Hello again from a lurker... You can call this piece of Rara Avis e-mail Educating Ruth- Hard-Boiled.

I've been reading books suggested as well as our assigned reading. I lurk trying to understand the sub-genre that is Hard-Boiled. MR. WHITE'S CONFESSION was a recent read for an unrelated group. We read it because of the Edgar. Many members in my mostly female group gave it up right away.They didn't like the prose. Other's loved it . I'm in the later group and am hoping that perhaps a few of you will read my poorly expressed feelings on the book... think about them a bit and try to help me with where I am in the road to understanding your favorite sub-genre. Thank you, ruth

I was wowed by this book. I Started reading it late for a mystery group and fully intended to read it as "a book to be reviewed and talked about". Does that make sense to anyone here? I was sucked in by the style and the sadness of this read so much that within chapters I was simply turning pages and trying to digest it all. Now I've been thinking about the book for a couple of days and for what it's worth this is what I've come up with.
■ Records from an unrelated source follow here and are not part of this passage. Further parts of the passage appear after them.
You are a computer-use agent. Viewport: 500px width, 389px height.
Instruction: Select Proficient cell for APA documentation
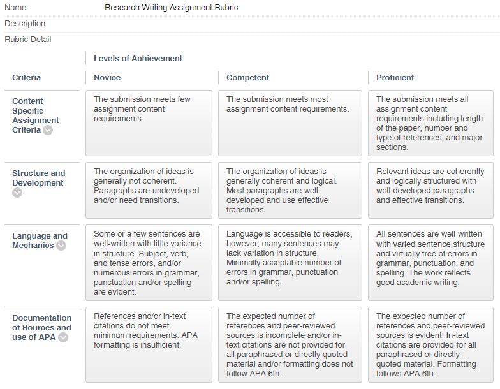[430, 344]
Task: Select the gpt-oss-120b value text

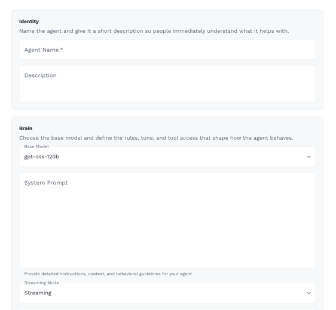Action: pyautogui.click(x=42, y=156)
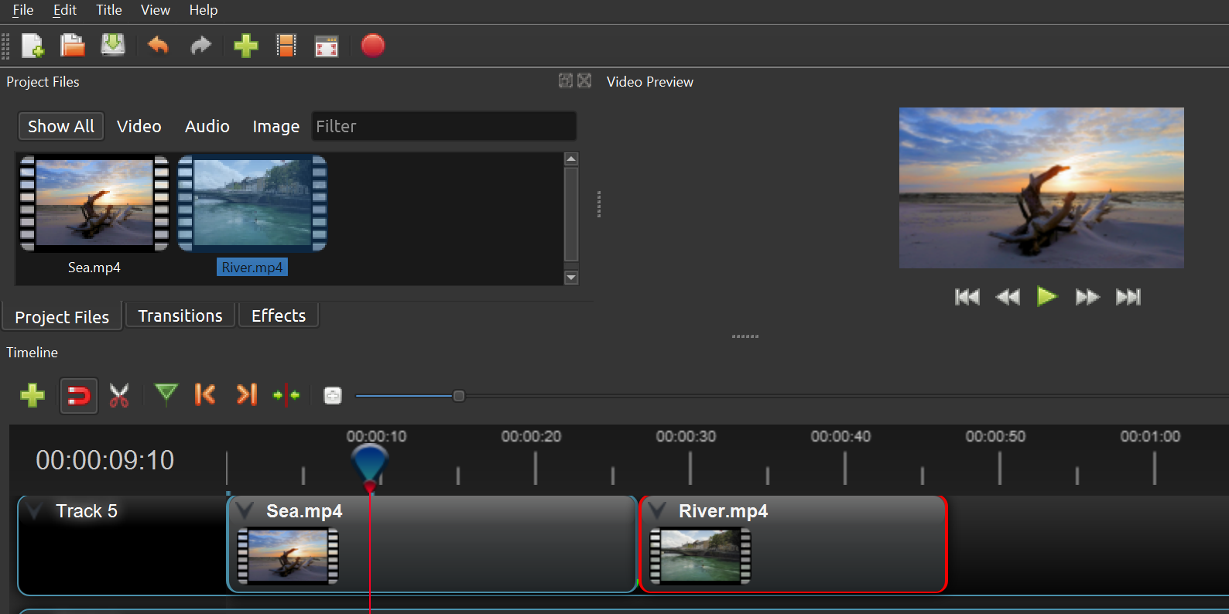The width and height of the screenshot is (1229, 614).
Task: Expand the Sea.mp4 clip menu arrow
Action: click(x=245, y=511)
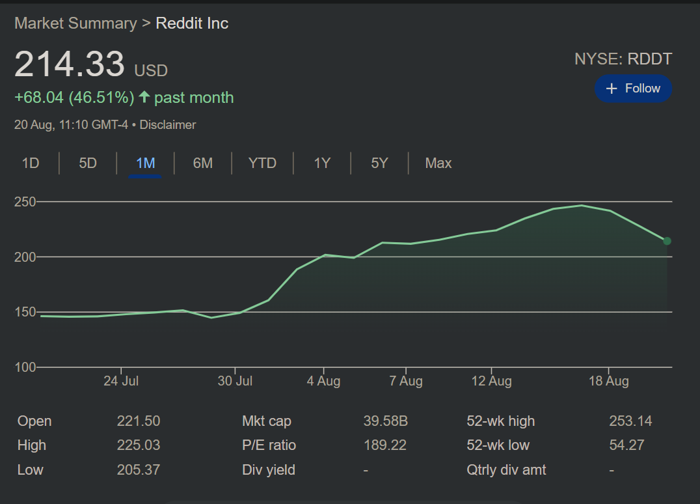
Task: Click the current price dot on chart
Action: 667,241
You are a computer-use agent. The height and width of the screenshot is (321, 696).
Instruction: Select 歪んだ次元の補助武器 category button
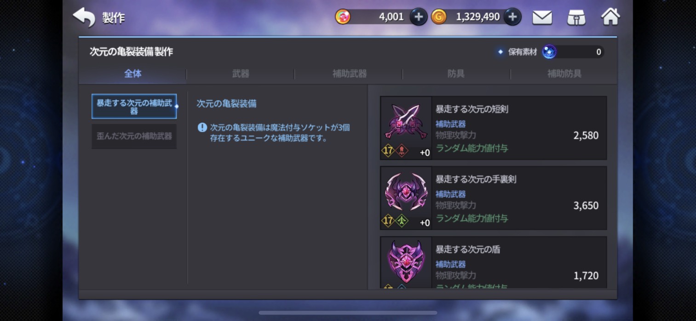(134, 136)
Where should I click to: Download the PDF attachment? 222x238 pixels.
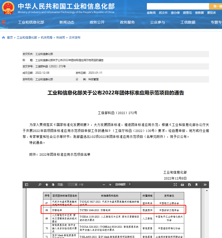tap(190, 184)
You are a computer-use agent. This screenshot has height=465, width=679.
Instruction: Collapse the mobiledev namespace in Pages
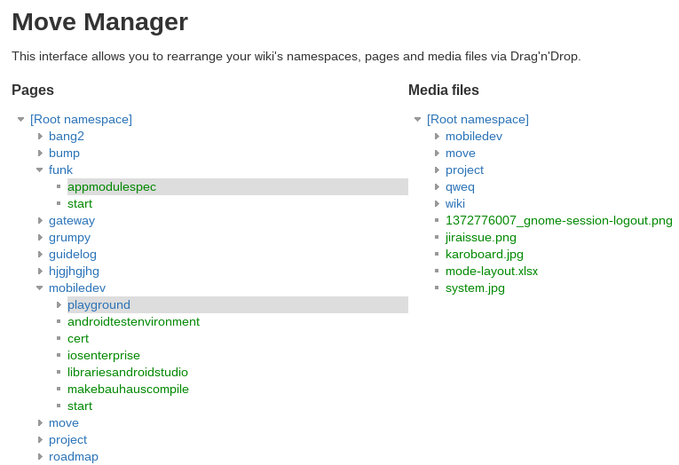[39, 288]
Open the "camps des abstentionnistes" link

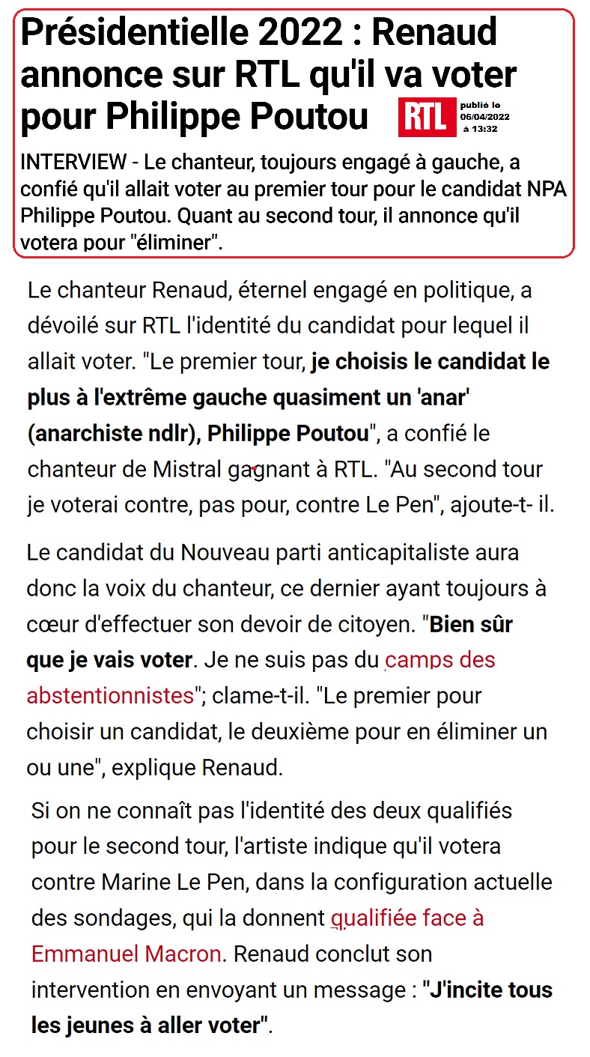(x=440, y=660)
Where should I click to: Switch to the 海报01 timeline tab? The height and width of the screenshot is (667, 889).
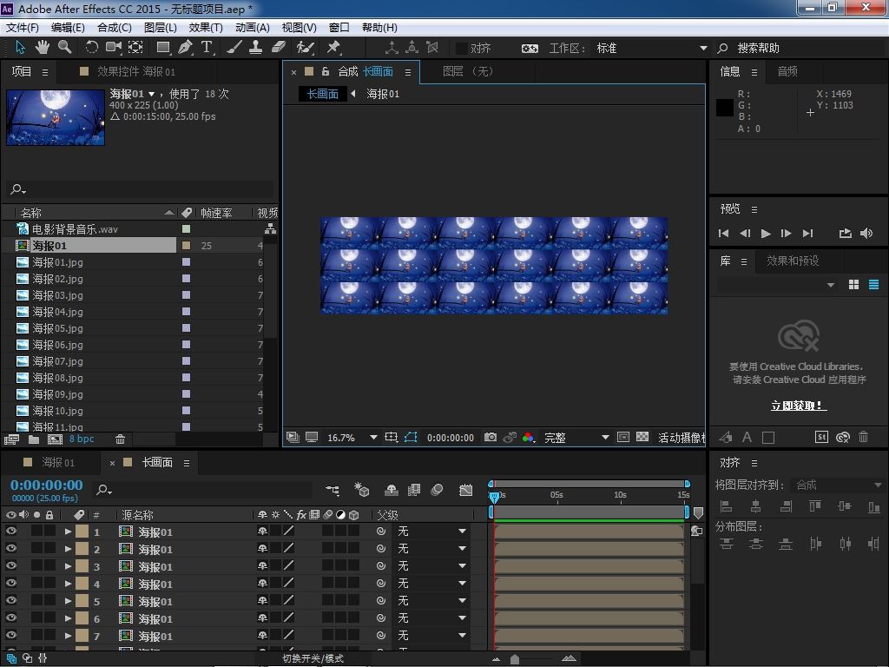coord(59,462)
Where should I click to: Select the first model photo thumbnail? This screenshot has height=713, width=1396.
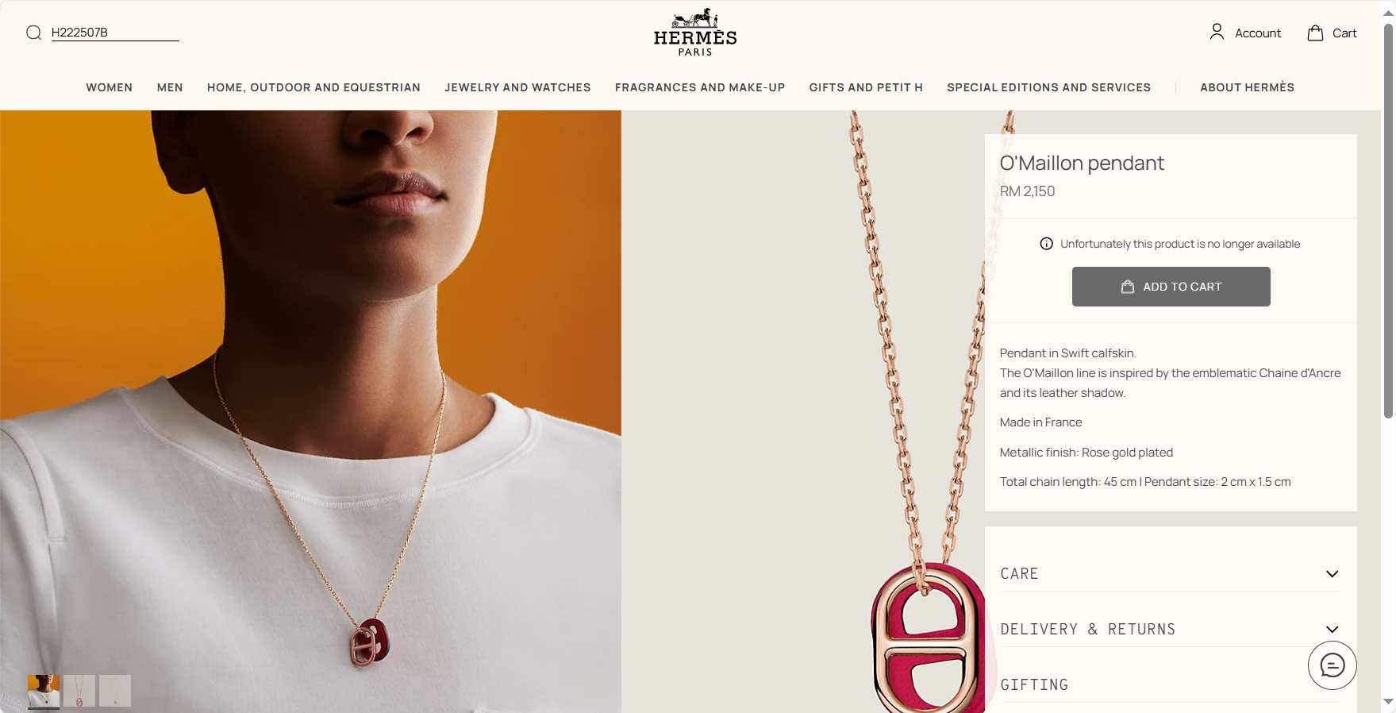(x=44, y=692)
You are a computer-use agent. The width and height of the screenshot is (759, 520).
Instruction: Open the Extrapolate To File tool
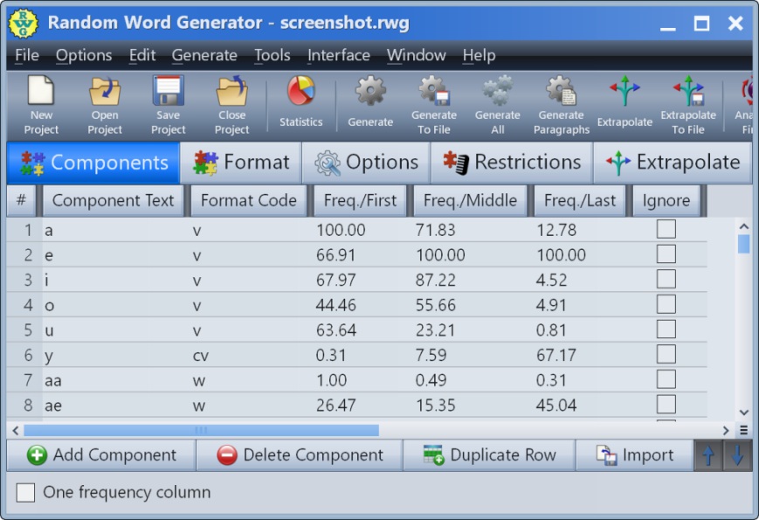(689, 103)
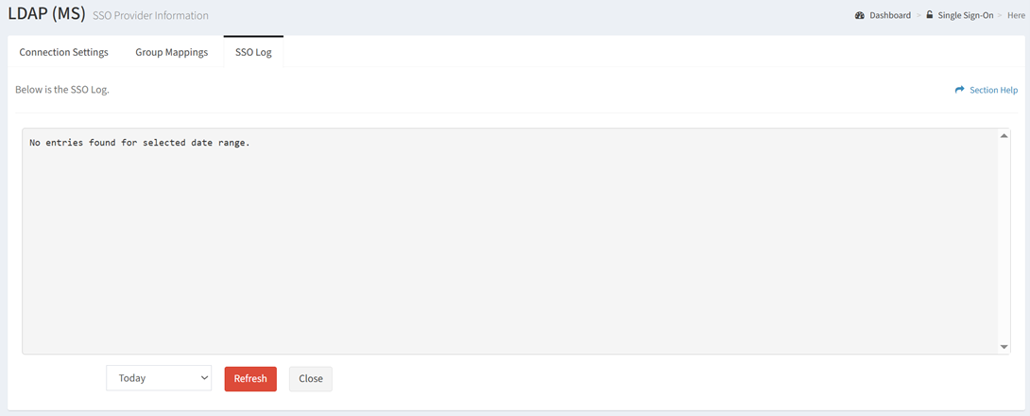The height and width of the screenshot is (416, 1030).
Task: Click inside the SSO log text area
Action: coord(509,241)
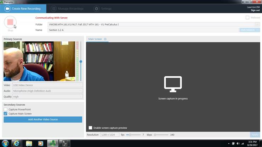Open the Quality dropdown
The height and width of the screenshot is (147, 262).
click(x=47, y=96)
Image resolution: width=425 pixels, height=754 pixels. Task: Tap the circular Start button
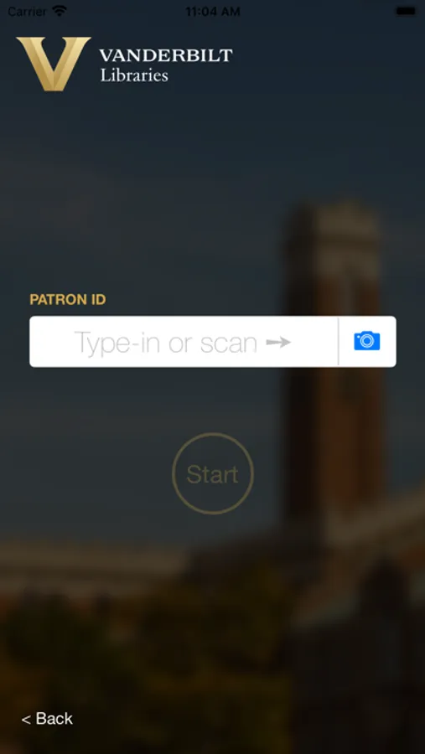tap(213, 473)
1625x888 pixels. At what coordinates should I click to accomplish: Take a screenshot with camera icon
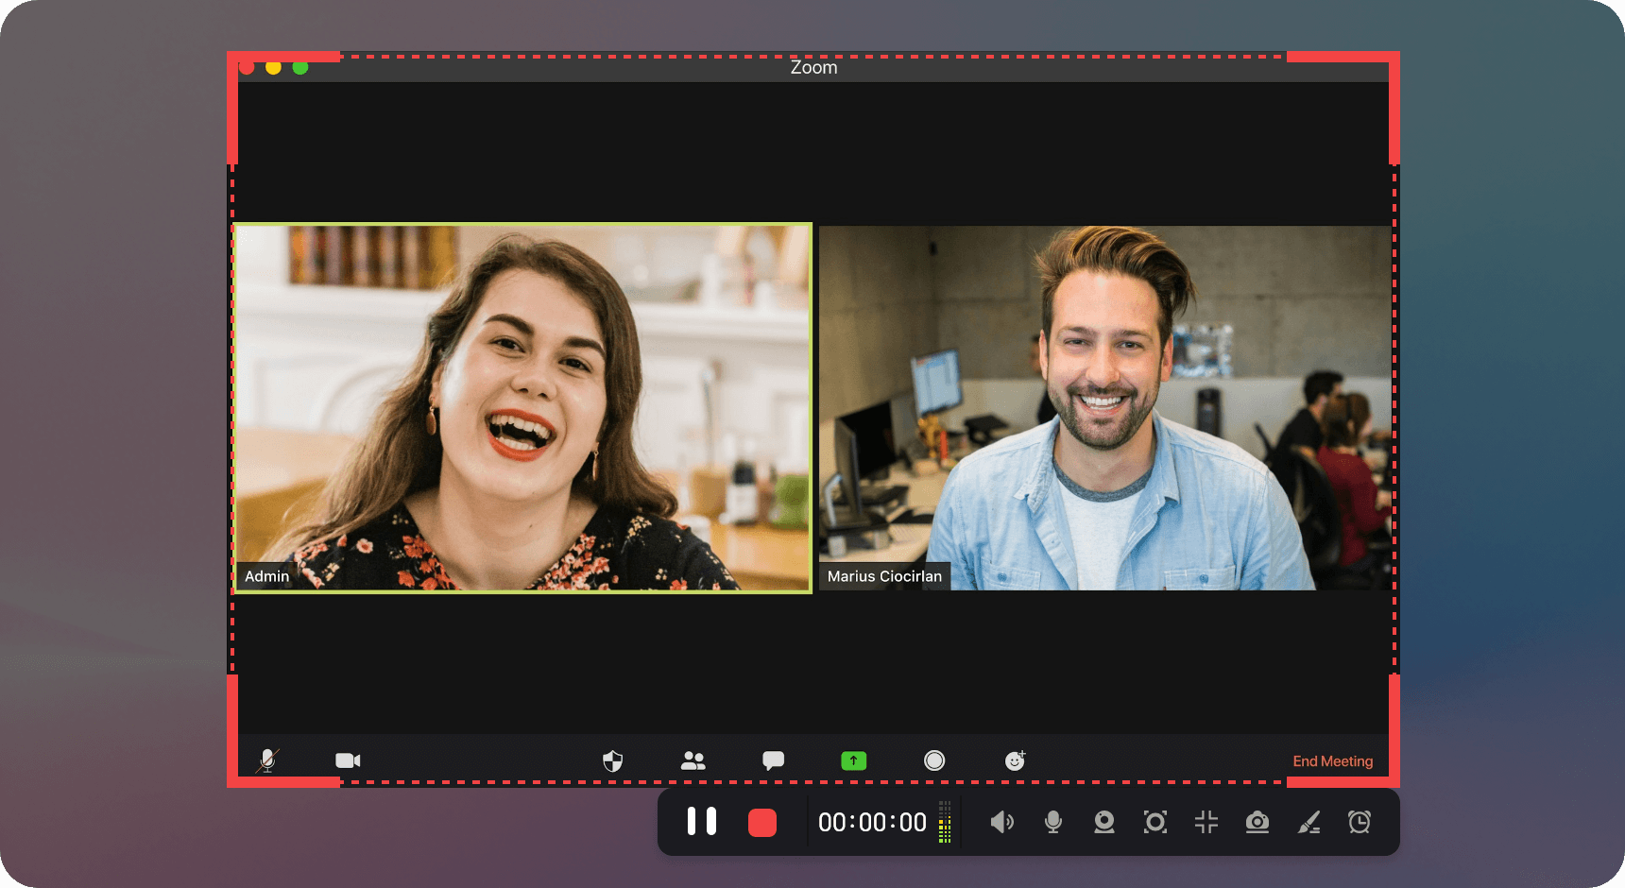[1257, 822]
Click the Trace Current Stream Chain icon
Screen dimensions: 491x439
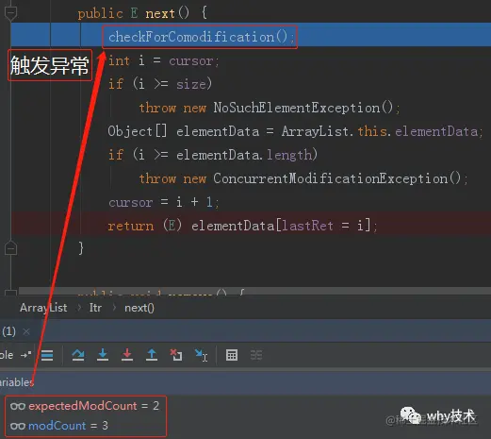click(256, 355)
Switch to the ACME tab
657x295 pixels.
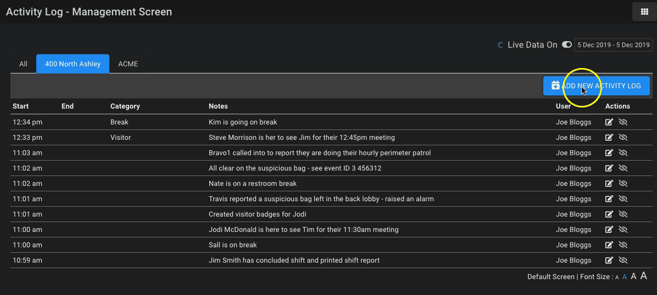point(128,64)
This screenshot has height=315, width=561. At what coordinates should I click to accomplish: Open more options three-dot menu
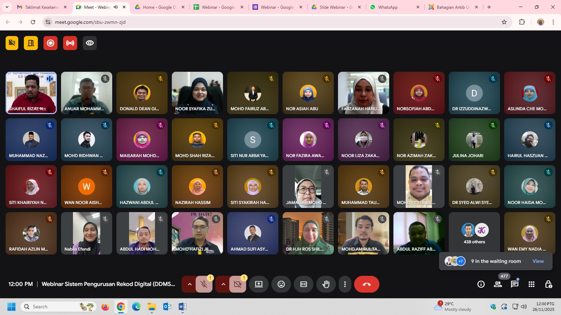(x=345, y=284)
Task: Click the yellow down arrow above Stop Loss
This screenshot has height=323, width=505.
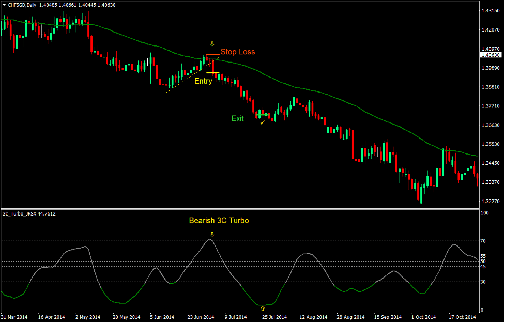Action: click(212, 43)
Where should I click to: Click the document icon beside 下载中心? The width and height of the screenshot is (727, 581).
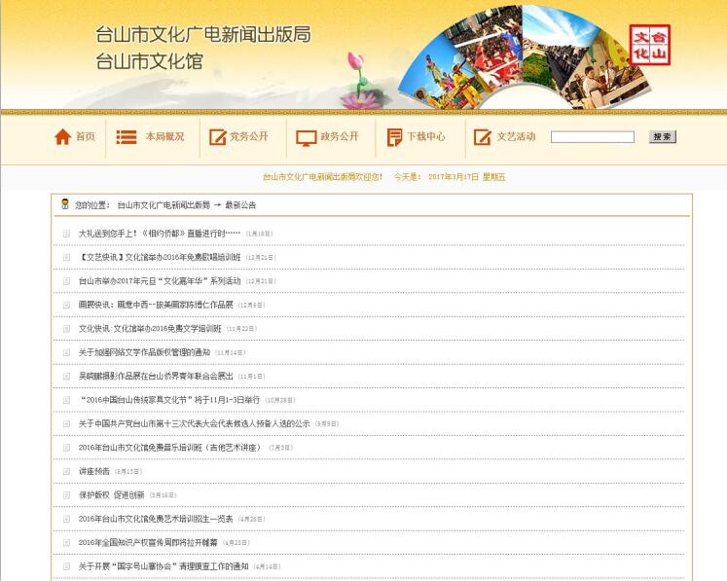(x=393, y=137)
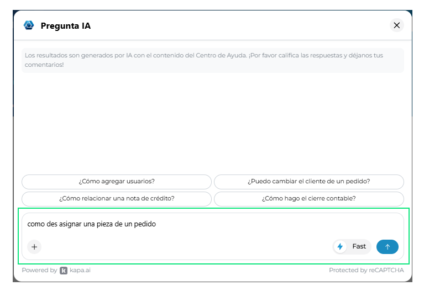Image resolution: width=424 pixels, height=291 pixels.
Task: Close the Pregunta IA dialog
Action: [x=397, y=25]
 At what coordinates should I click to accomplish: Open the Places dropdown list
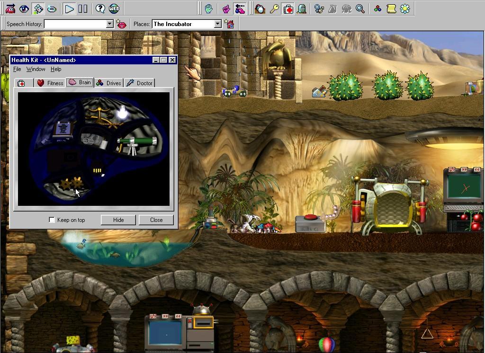click(x=217, y=24)
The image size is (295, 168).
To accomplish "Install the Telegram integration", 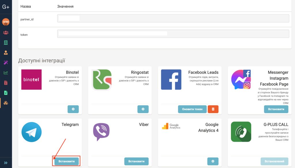I will 67,161.
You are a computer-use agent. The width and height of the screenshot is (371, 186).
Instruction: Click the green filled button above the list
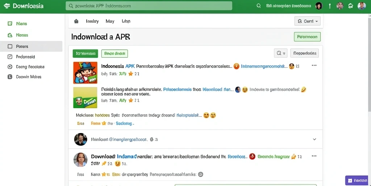85,54
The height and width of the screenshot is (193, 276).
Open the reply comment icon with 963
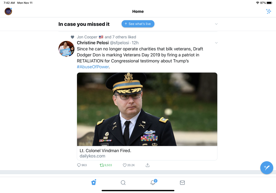coord(79,165)
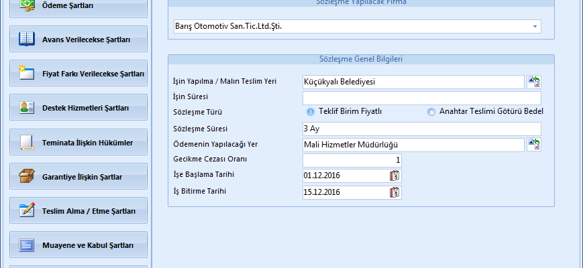The image size is (583, 268).
Task: Open calendar picker for İş Bitirme Tarihi
Action: click(x=394, y=192)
In the first chapters I found the book "trying for hard-boiled" and not getting there. The Police were dispicable, the hero was awful and the women no great shakes either. I found myself thinking... what's all the fuss about and why is this hard-boiled?
  In my own little "hard-boiled" definition this sect of mystery fiction is indeed always full of corruption but must have at least one player whose travel through the story lends a "moral quotient". If that's not there then I think the book has little or nothing to add to hard-boiled. Face it, this male dominated part of Mystery can piss off Miss Marple most of the time with it's treatment of the Femme. So what I do read I want to be good.

And then came Horner... so his daughter left,his wife died and he was alone in this small house. He worked with people he tried to believe weren't as
"humane" as the good Lieutenant Wesley.Sorry sport. Taking in a young girl in the year 2000 out of pity and and a desire to be shagged again isn't acceptable let alone in the time frame this tale is drawn.And yet... I believe Clark did something important here. He showed us that it wasn't acceptable. When Maggie, a young under educated girl is the first person to actually look at the evidence and let's Horner know any fool can see the guy is innocent, Horner thinks it's rot. Buys her a coat, gets lost "in the volcano of her curves". Knows if she leaves he'll "die". The guy sure doesn't have much respect for himself . He thinks her this "unworthy" and yet will be lost if she leaves... PLEEASE. In the realm of life he is pathetic. And still remains so at the books conclusion.Clarks prose shows us this with a sadness that had me going back through the book trying to find a definitive sentence. I couldn't.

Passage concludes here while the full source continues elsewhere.